_Records shown_.
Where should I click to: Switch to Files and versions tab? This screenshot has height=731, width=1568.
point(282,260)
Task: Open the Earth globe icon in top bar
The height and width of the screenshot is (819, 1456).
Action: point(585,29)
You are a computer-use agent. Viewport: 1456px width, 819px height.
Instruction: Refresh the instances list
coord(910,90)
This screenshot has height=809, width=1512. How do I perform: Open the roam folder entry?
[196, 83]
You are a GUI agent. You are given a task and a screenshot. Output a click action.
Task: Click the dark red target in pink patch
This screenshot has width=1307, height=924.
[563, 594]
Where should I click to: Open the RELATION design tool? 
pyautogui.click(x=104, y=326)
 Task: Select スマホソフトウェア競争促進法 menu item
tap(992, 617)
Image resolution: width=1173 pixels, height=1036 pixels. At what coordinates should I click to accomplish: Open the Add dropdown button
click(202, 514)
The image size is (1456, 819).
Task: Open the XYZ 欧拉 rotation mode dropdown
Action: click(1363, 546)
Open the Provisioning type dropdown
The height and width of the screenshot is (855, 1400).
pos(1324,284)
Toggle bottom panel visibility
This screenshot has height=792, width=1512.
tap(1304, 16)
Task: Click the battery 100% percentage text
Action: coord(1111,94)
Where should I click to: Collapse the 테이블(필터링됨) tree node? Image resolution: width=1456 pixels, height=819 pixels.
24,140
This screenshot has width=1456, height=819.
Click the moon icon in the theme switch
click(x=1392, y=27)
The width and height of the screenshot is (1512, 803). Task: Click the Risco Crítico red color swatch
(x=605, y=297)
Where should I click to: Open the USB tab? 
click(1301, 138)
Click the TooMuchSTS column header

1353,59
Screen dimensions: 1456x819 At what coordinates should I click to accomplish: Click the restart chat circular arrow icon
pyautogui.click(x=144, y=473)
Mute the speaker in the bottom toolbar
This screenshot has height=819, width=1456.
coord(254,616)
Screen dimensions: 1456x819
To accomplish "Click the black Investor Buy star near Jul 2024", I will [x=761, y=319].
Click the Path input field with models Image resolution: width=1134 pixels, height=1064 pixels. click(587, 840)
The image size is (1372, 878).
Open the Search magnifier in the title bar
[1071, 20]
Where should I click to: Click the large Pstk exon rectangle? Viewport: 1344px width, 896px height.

_Action item_. Would you please reproduce all of the lines above exactly?

_Answer box_.
Where should I click to: Switch to Files and versions tab? This screenshot has height=731, width=1568.
point(282,260)
Task: Open the Earth globe icon in top bar
The height and width of the screenshot is (819, 1456).
Action: point(585,29)
You are a computer-use agent. Viewport: 1456px width, 819px height.
Instruction: Refresh the instances list
coord(910,90)
This screenshot has height=809, width=1512. How do I perform: Open the roam folder entry?
[196, 83]
You are a GUI agent. You are given a task and a screenshot. Output a click action.
Task: Click the dark red target in pink patch
This screenshot has width=1307, height=924.
[563, 594]
Where should I click to: Open the RELATION design tool? 
pyautogui.click(x=104, y=326)
 Task: Select スマホソフトウェア競争促進法 menu item
tap(992, 617)
Image resolution: width=1173 pixels, height=1036 pixels. At what coordinates should I click to accomplish: Open the Add dropdown button
click(202, 514)
The image size is (1456, 819).
Task: Open the XYZ 欧拉 rotation mode dropdown
Action: click(1363, 546)
Open the Provisioning type dropdown
The height and width of the screenshot is (855, 1400).
pos(1324,284)
Toggle bottom panel visibility
This screenshot has height=792, width=1512.
tap(1304, 16)
Task: Click the battery 100% percentage text
Action: coord(1111,94)
Where should I click to: Collapse the 테이블(필터링됨) tree node? Image resolution: width=1456 pixels, height=819 pixels.
24,140
This screenshot has width=1456, height=819.
Click the moon icon in the theme switch
click(x=1392, y=27)
The width and height of the screenshot is (1512, 803). Task: Click the Risco Crítico red color swatch
(x=605, y=297)
Where should I click to: Open the USB tab? 
click(1301, 138)
Click the TooMuchSTS column header

1353,59
Screen dimensions: 1456x819 At what coordinates should I click to accomplish: Click the restart chat circular arrow icon
pyautogui.click(x=144, y=473)
Mute the speaker in the bottom toolbar
This screenshot has height=819, width=1456.
coord(254,616)
Screen dimensions: 1456x819
To accomplish "Click the black Investor Buy star near Jul 2024", I will [x=761, y=319].
Click the Path input field with models Image resolution: width=1134 pixels, height=1064 pixels. click(587, 840)
The image size is (1372, 878).
Open the Search magnifier in the title bar
[1071, 20]
Where should I click to: Click the large Pstk exon rectangle? Viewport: 1344px width, 896px height.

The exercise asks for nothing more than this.